O Signore, Signore nostro,
quanto è mirabile il tuo nome su tutta la terra!
Voglio innalzare sopra i cieli la tua magnificenza,
con la bocca di bambini e di lattanti:
hai posto una difesa contro i tuoi avversari,
per ridurre al silenzio nemici e ribelli.
Quando vedo i tuoi cieli, opera delle tue dita,
la luna e le stelle che tu hai fissato,
che cosa è mai l’uomo perché di lui ti ricordi,
il figlio dell’uomo, perché te ne curi?
Davvero l’hai fatto poco meno di un dio,
di gloria e di onore lo hai coronato.
Gli hai dato potere sulle opere delle tue mani,
tutto hai posto sotto i suoi piedi:
tutte le greggi e gli armenti
e anche le bestie della campagna,
gli uccelli del cielo e i pesci del mare,
ogni essere che percorre le vie dei mari.

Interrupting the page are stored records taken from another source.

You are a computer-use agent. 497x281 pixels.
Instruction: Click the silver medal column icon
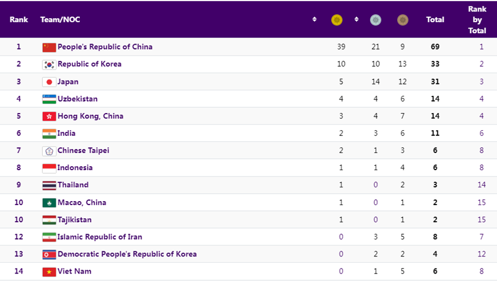point(375,20)
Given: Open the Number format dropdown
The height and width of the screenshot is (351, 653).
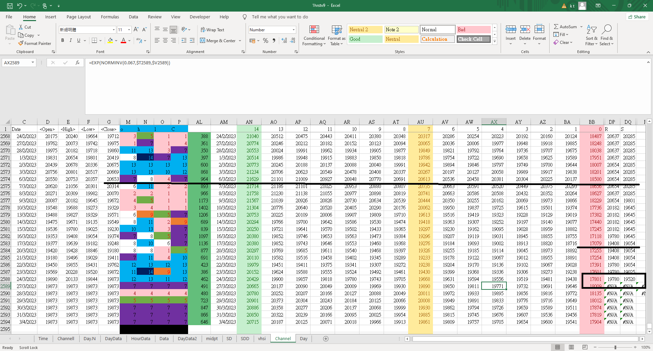Looking at the screenshot, I should 294,30.
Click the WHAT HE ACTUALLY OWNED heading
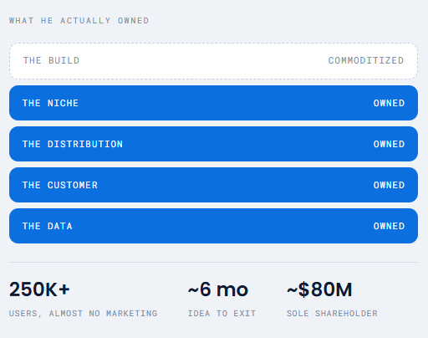Image resolution: width=428 pixels, height=338 pixels. tap(79, 21)

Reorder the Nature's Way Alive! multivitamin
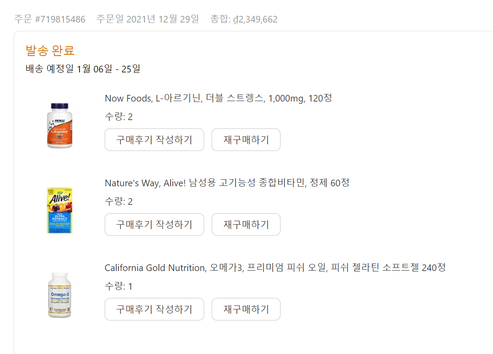coord(246,225)
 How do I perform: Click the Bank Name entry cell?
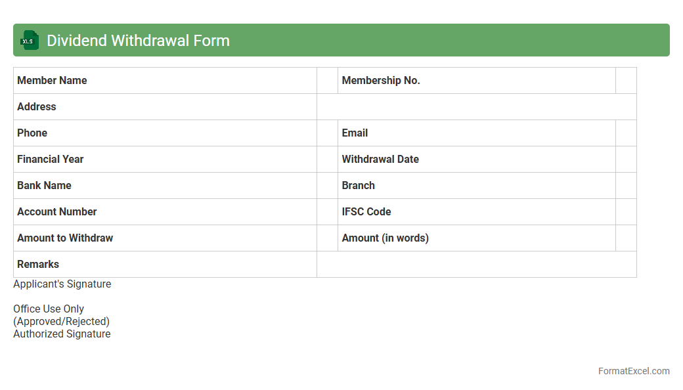(x=327, y=186)
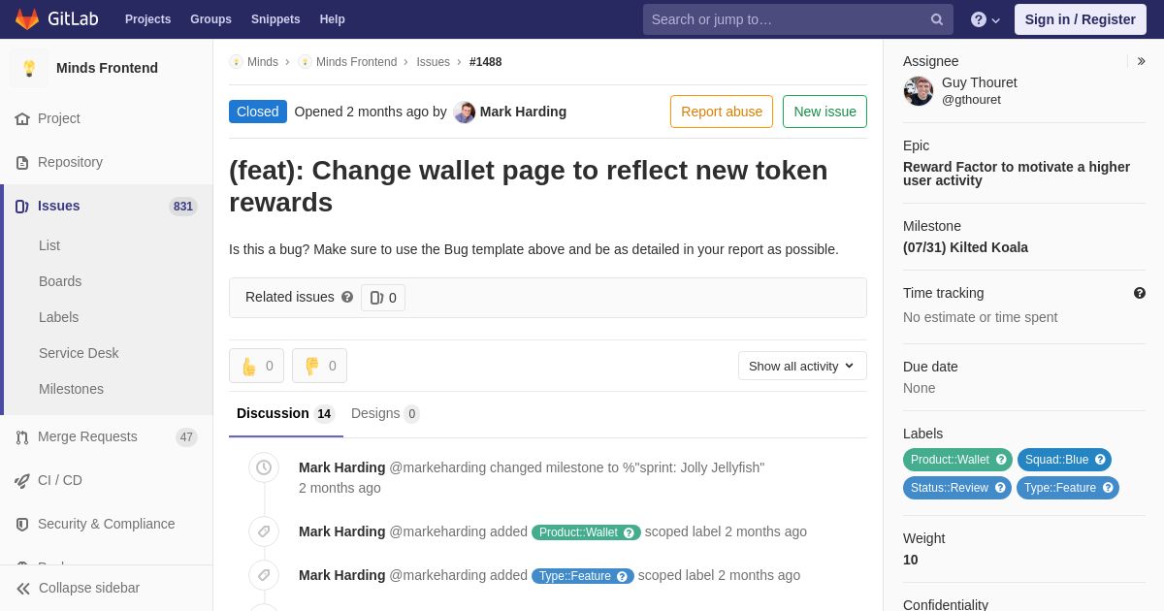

O Signore, Signore nostro,
quanto è mirabile il tuo nome su tutta la terra!
(Sal, 8)
Quanto difficile diviene alla umana comprensione assurgere, in efficaci spazi decadenti, l’essenza della nostra vivibilità, indipendente da ogni affanno quotidiano, per la proclamazione dell’anima universale, cosiddetta e vera, nel suo stato di profonda quiete ai primordi dell’adozione sua a creatura svincolata dagli emisferi dei desideri e dimorante in coloro che, fatti simili a dei e poco meno degli angeli, ritengono tutto ciò una elezione invitta per la causa principe di ogni stirpe deputata alla decompressione di uno stato vigile e mai sottomesso alla egemonia della carne, ovverosia a coniugare gli estremi e pacifici cardini della parola in una comunione simbiotica delle volontà che arginano le ancora integre dimensioni sottoposte ai sismi temporanei delle ottenebranti richieste provenienti dalla già superata materia. Ecco il popolo che si ciba della congrua luce presente ai tempi dapprima che lo stesso fosse realizzato in sostanze di eguale opportunità rappacificate con l’intera creazione. Ed ancora. Ecco il verbo che accogliendo noi in noi si è inverato.